It was a good thing, Bob thought, that he was slightly ahead of Dot.

Mike: That way he didn't slip on her trail of blood.

It would have hurt her much more than him as he collided with an invisible barrier.

Crow: An invisible barrier? What did it look like?

Dot could not avoid bumping into Bob as he reeled back, and she stifled a cry of pain. Bob spun around and managed to catch her before she fell back.

Mike: Wow, that was pretty intense there, I didn't think he was going to catch her. . .

"What is it?" she said, her voice slightly strained. Bob found it very difficult to tear his eyes from her

Crow: Well, be more careful with the crazy glue next time!

and turned to find out. She stepped past him and approached the barrier, arms outstretched. There it was. She could feel the surface, slick and smooth and hard as a disk drive platter.

Servo: As a what?
Mike: Bob? A little help?
Bob: I have no idea.

Yet totally invisible.

Crow: Like the plot.
Bob: (to Crow) How can a plot be invisible?
Crow: There's none to be seen.

Bob simply stared at the strip,

Mike: Because he hadn't seen enough of it during their two-day walk across it.

which appeared to continue on ahead into the distance. It was odd that such a smooth surface bore no reflection of them.

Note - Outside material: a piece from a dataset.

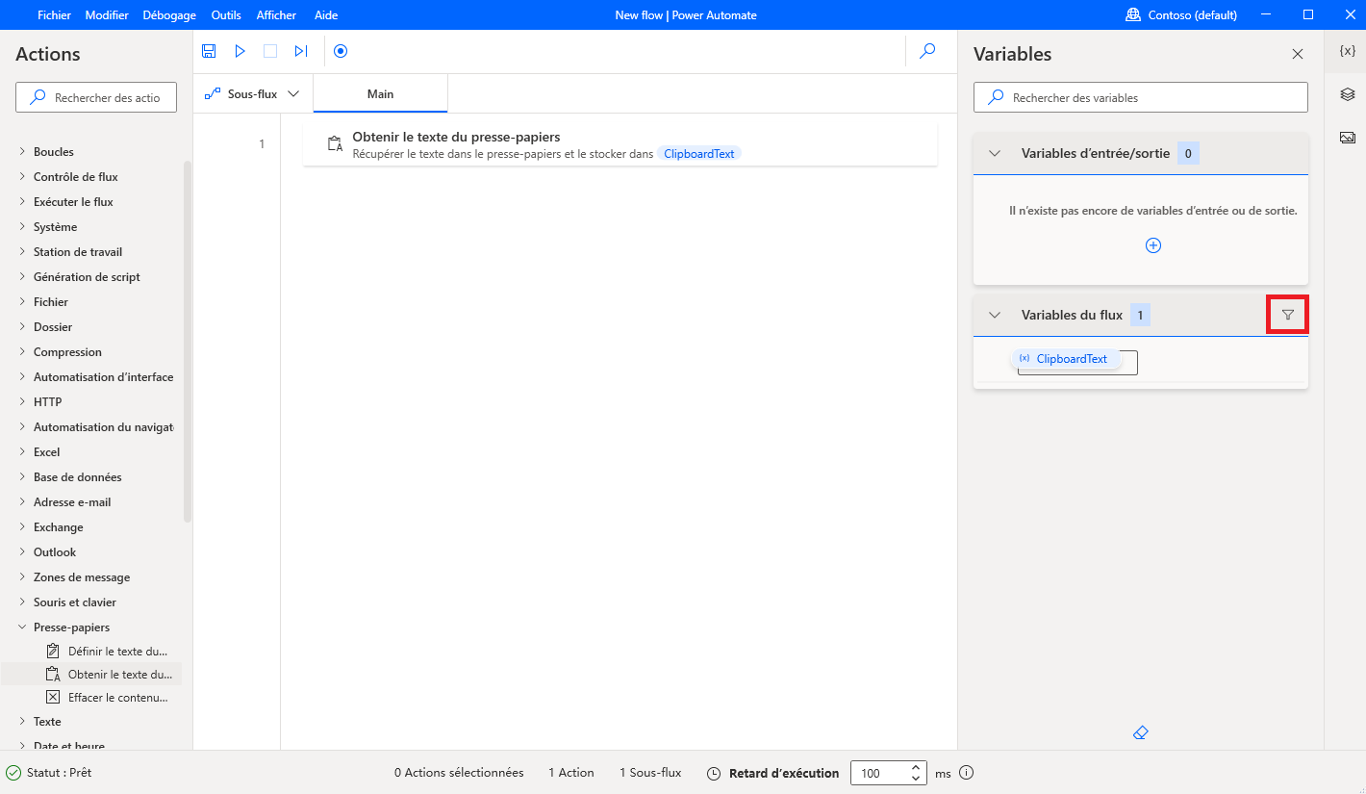Image resolution: width=1366 pixels, height=794 pixels.
Task: Select the ClipboardText variable
Action: click(1071, 358)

Then he finally thought to raise his arm.

Bob: Ooo! Teacher! Call on me!


Mike: (Bob) Toupee.

Analysis." Glitch could provide no useful information, and so the display simply remained blank.

Servo: Oh, it's a Microsoft key tool.

Better that than embarrass itself with a bright yellow smiley-face, which it sometimes did when it was stymied.

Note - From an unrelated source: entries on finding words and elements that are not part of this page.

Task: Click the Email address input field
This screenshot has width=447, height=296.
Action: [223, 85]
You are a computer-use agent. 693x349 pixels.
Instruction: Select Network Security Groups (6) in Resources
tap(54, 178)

Bob: Or the blurred green frowny-face, which it sometimes did when it was stoned.

Bob shrugged. "Nothing. It's as if it doesn't exist."

Crow: (Dot) Are you sure you didn't accidently scan your mind again?

"Oh, it exists, all right," dot remarked as she turned around, pressed her back against the cool surface, and allowed herself to slide down slowly until she was seated on the strip. Arms on her knees, her head drooped.

Bob crouched down beside her. "You gonna be all right?"

Crow: (Bob) . . . If I leave you here and save my own sorry butt?

Dot nodded with a grimace. "Well, where do we go from here?"

Servo: (singing) Still looking for that blue. . . jeaned. . . baby queen. . . prettiest girl
I ever seen. . .

"I'm not sure. I don't know if you could make it much further anyway."

Mike: (Bob) So I'm just leaving you for dead.

"So, do we just sit here? Wait for something to happen? We could be stuck in a logic loop, and might be here forever."

Mike: Oh boy, guys, I think she's onto something here. . .
Crow: (panicked) What do we do, Mike?
Mike: I don't know, but I think she's onto something here. . .
Crow: (panicked) What do we do, Mike?
Mike: I don't know, but I think she's --
Servo: Would you cut it out!

In a fit of frustration, Bob knelt along the edge of the strip and peered down into the emptiness below. "Glitch.

Bob: Oreo.

Searchlight." A white beam cut a shaft through the blackness, only to be swallowed whole.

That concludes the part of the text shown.